Die Klagsausdehnungen unterstellte das Erstgericht nicht dem Kostenprivileg nach § 43 Abs 2 ZPO und ging unter Zugrundelegung eines fiktiven Gesamtstreitwerts von EUR 110.315,83 von einer Obsiegensquote der Klägerin von 26% aus.

6. Das Erstgericht berücksichtigte das auf die Klägerin als ¼Miterbin entfallende anteilige Pflegevermächtnis (systemwidrig) bei der Erfolgsquote, ordnete der Klägerin aber im Anschluss ein Viertel der von der Verlassenschaft getragenen bzw zu tragenden Barauslagen zu, sodass bei den Barauslagen im Ergebnis von der richtigen Quote der von den Beklagten entsprechend ihrem Anteil am Gesamtstreitwert jeweils zu ersetzenden Barauslagen (von rund 7,75% (¾ von 31%) im ersten und rund 6,5% (¾ von 26%) im zweiten Verfahrensabschnitt ausgegangen wurde.

7. Die Klägerin nimmt die drei Beklagten im Sinne des Berufungsantrags für die gesamten Klagsforderungen in Anspruch. Stellt man den Prozesserfolg von EUR 7.258,75 gegen die einzelnen Beklagten dem jeweiligen (Drittel)Anteil am fiktiven Gesamtstreitwert gegenüber, ergibt sich - selbst wenn man (zugunsten der Klägerin) den vom Erstgericht zugrunde gelegten (im Rechtsmittelverfahren nicht bemängelten) Bemessungsgrundlagen folgt (bei denen das teilweise Unterliegen der Klägerin dem Grunde nach auch mit den Ansprüchen aus dem Titel des Pflegevermächtnis [soweit die für 2020 und 2021 geltend gemachten Ansprüche die Geringfügigkeitsgrenze nicht überschritten] vernachlässigt wird, vgl Obermaier, aaO Rz 1.173) - ein Erfolg der Klägerin von 23,21% im ersten und 19,74% im zweiten Verfahrensabschnitt. Bezogen auf den je 1/3Anteil der Beklagten am Gesamtstreitwert entspricht dies einem Ersatzanspruch der Klägerin gegen jeden Beklagten von rund 7,74% im ersten und rund 6,58 % im zweiten Verfahrensabschnitt (Obermaier, aaO Rz 1.350).

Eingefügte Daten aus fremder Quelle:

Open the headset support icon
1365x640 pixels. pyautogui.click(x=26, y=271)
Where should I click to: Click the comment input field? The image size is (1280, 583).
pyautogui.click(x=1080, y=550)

8. Daraus ergibt sich, dass die Klägerin durch die Berechnungsweise im Ersturteil, wo in Bezug auf die Kuratorkosten entgegen § 43 Abs 1 Satz 3 ZPO eine Kostenentscheidung mit Quotenkompensation „hypothetisch“ nachvollzogen wurde (die eine Kostentragungspflicht der Beklagten in Bezug auf die Kuratorkosten von jeweils EUR 3.826,08 ergab) nicht beschwert ist. Selbst wenn man für die gesamten Kuratorkosten die (höhere) Barauslagenersatzquote des ersten Verfahrensabschnitts von 7,74% zugrunde legen würde, ergäbe dies gegenüber den Beklagten nur einen Anspruch auf Ersatz der Kuratorkosten von jeweils EUR 2.078,17.

9. Die Ersatzpflicht im Kostenrekursverfahren bestimmt sich nach § 41 ZPO. Für den Kostenrekurs gebührt mangels Erfolgs kein Ersatz. Die Beklagten haben wegen der Verbindungspflicht (§ 22 RATG) keinen Anspruch auf Ersatz der Kosten einer Kostenrekursbeantwortung (Obermaier, aaO Rz 1.98, RISJustiz RS0087844 [T12], 2 Ob 39/25m).

10. Der Revisionsrekurs ist im Kostenpunkt gemäß § 528 Abs 2 Z 3 ZPO jedenfalls unzulässig.